### ACTION ITEM
Please copy out the entries until you have copied the line that contains "This screenshot has width=1011, height=402.", beginning with the first line.

### RECORDS FOR THE EXERCISE
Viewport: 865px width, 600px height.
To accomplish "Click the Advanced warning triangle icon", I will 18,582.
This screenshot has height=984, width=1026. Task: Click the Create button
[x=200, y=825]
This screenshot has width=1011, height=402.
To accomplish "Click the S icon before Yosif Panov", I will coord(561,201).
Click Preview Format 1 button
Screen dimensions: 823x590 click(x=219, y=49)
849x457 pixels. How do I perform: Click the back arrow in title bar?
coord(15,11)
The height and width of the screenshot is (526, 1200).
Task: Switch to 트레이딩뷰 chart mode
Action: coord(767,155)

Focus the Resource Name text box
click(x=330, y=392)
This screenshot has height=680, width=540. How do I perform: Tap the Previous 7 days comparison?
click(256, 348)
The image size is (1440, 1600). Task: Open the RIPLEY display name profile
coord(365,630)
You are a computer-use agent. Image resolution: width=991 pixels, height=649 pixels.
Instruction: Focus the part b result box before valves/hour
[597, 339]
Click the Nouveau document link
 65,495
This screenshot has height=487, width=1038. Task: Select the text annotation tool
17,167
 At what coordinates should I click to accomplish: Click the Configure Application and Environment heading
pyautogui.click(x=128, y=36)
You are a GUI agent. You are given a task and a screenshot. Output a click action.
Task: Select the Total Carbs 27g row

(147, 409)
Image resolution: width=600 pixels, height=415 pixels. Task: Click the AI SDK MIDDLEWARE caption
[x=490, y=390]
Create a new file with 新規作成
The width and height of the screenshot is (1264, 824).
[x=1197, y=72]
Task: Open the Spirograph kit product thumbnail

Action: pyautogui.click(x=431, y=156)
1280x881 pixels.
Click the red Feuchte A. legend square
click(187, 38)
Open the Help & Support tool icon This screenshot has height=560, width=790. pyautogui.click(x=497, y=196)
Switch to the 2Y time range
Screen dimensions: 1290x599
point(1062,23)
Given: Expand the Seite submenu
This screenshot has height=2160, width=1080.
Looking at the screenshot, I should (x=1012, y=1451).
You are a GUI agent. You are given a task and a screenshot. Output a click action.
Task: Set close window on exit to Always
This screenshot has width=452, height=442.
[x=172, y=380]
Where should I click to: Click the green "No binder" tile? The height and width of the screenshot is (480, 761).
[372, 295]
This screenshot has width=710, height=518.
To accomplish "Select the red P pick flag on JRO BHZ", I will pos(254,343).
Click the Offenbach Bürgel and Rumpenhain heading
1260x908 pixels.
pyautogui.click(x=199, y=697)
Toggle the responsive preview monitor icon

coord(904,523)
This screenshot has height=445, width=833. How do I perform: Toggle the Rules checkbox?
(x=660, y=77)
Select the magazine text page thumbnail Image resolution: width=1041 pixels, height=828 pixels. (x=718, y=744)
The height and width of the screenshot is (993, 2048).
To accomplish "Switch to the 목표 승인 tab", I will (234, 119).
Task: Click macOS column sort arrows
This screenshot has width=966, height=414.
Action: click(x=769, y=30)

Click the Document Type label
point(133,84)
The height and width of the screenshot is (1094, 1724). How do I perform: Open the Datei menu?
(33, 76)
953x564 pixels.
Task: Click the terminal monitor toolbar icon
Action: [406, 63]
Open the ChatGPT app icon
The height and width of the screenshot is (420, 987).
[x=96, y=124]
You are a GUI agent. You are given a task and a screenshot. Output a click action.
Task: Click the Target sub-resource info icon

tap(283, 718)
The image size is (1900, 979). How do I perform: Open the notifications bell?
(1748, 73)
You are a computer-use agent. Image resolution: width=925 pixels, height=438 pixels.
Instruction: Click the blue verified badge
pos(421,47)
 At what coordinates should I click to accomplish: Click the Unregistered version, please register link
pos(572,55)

### EXERCISE OUTPUT
Viewport: 865px width, 600px height.
To accomplish "Click the Advanced warning triangle icon", I will 18,582.
This screenshot has height=984, width=1026. Task: Click the Create button
[x=200, y=825]
This screenshot has width=1011, height=402.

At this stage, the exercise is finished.